Brief: Every line of the data must be retyped exactly as it stands.

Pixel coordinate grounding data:

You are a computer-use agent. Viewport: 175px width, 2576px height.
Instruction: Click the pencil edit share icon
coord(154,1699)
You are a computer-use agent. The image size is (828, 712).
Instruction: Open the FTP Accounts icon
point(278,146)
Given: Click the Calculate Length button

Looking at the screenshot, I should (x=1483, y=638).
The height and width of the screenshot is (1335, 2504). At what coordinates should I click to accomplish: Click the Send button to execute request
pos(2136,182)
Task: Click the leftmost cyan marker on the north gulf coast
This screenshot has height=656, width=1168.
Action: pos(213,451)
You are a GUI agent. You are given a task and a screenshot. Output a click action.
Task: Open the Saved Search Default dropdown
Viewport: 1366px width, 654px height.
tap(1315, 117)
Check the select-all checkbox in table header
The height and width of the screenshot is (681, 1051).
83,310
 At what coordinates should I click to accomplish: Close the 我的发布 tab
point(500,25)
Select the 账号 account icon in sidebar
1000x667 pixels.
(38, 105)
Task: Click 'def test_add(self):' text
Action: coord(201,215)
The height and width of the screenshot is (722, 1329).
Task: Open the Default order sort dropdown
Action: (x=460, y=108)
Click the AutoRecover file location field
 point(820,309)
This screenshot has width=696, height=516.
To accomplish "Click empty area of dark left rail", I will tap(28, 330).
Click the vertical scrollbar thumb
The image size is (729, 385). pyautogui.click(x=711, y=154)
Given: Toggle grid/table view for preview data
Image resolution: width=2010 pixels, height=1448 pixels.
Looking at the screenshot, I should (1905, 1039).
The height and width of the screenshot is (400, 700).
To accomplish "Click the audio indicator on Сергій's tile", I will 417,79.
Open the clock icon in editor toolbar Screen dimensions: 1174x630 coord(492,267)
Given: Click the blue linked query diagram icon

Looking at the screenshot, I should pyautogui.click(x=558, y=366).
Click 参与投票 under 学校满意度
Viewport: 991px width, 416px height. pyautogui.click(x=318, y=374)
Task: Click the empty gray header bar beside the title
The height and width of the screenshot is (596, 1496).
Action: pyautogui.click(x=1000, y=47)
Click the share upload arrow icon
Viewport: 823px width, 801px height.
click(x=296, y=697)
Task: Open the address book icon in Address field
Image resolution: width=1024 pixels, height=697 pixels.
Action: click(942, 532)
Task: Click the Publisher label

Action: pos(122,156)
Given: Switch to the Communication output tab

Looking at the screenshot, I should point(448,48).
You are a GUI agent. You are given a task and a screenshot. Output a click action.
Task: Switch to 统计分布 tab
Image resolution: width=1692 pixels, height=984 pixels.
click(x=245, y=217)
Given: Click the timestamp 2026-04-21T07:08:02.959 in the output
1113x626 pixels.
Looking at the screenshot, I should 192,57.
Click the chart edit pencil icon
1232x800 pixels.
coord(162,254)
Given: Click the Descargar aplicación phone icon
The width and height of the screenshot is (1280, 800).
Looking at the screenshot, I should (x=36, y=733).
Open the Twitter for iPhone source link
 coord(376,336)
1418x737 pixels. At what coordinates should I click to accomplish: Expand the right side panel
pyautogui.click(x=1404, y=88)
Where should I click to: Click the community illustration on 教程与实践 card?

Task response:
You are a computer-use agent. Viewport: 175px width, 2576px height.
Instruction: Click the pencil edit share icon
coord(154,1699)
You are a computer-use agent. The image size is (828, 712).
Instruction: Open the FTP Accounts icon
point(278,146)
Given: Click the Calculate Length button

Looking at the screenshot, I should (x=1483, y=638).
The height and width of the screenshot is (1335, 2504). At what coordinates should I click to accomplish: Click the Send button to execute request
pos(2136,182)
Task: Click the leftmost cyan marker on the north gulf coast
This screenshot has height=656, width=1168.
Action: pos(213,451)
You are a GUI agent. You are given a task and a screenshot. Output a click action.
Task: Open the Saved Search Default dropdown
Viewport: 1366px width, 654px height.
tap(1315, 117)
Check the select-all checkbox in table header
The height and width of the screenshot is (681, 1051).
83,310
 At what coordinates should I click to accomplish: Close the 我的发布 tab
point(500,25)
Select the 账号 account icon in sidebar
1000x667 pixels.
(38, 105)
Task: Click 'def test_add(self):' text
Action: coord(201,215)
The height and width of the screenshot is (722, 1329).
Task: Open the Default order sort dropdown
Action: (x=460, y=108)
Click the AutoRecover file location field
 point(820,309)
This screenshot has width=696, height=516.
To accomplish "Click empty area of dark left rail", I will tap(28, 330).
Click the vertical scrollbar thumb
The image size is (729, 385). pyautogui.click(x=711, y=154)
Given: Toggle grid/table view for preview data
Image resolution: width=2010 pixels, height=1448 pixels.
Looking at the screenshot, I should (1905, 1039).
The height and width of the screenshot is (400, 700).
To accomplish "Click the audio indicator on Сергій's tile", I will 417,79.
Open the clock icon in editor toolbar Screen dimensions: 1174x630 coord(492,267)
Given: Click the blue linked query diagram icon

Looking at the screenshot, I should pyautogui.click(x=558, y=366).
Click 参与投票 under 学校满意度
Viewport: 991px width, 416px height. pyautogui.click(x=318, y=374)
Task: Click the empty gray header bar beside the title
The height and width of the screenshot is (596, 1496).
Action: pyautogui.click(x=1000, y=47)
Click the share upload arrow icon
Viewport: 823px width, 801px height.
click(x=296, y=697)
Task: Open the address book icon in Address field
Image resolution: width=1024 pixels, height=697 pixels.
Action: click(942, 532)
Task: Click the Publisher label

Action: pos(122,156)
Given: Switch to the Communication output tab

Looking at the screenshot, I should point(448,48).
You are a GUI agent. You are given a task and a screenshot. Output a click action.
Task: Switch to 统计分布 tab
Image resolution: width=1692 pixels, height=984 pixels.
click(x=245, y=217)
Given: Click the timestamp 2026-04-21T07:08:02.959 in the output
1113x626 pixels.
Looking at the screenshot, I should 192,57.
Click the chart edit pencil icon
1232x800 pixels.
coord(162,254)
Given: Click the Descargar aplicación phone icon
The width and height of the screenshot is (1280, 800).
Looking at the screenshot, I should (x=36, y=733).
Open the Twitter for iPhone source link
 coord(376,336)
1418x737 pixels. At what coordinates should I click to accomplish: Expand the right side panel
pyautogui.click(x=1404, y=88)
Where should I click to: Click the community illustration on 教程与实践 card?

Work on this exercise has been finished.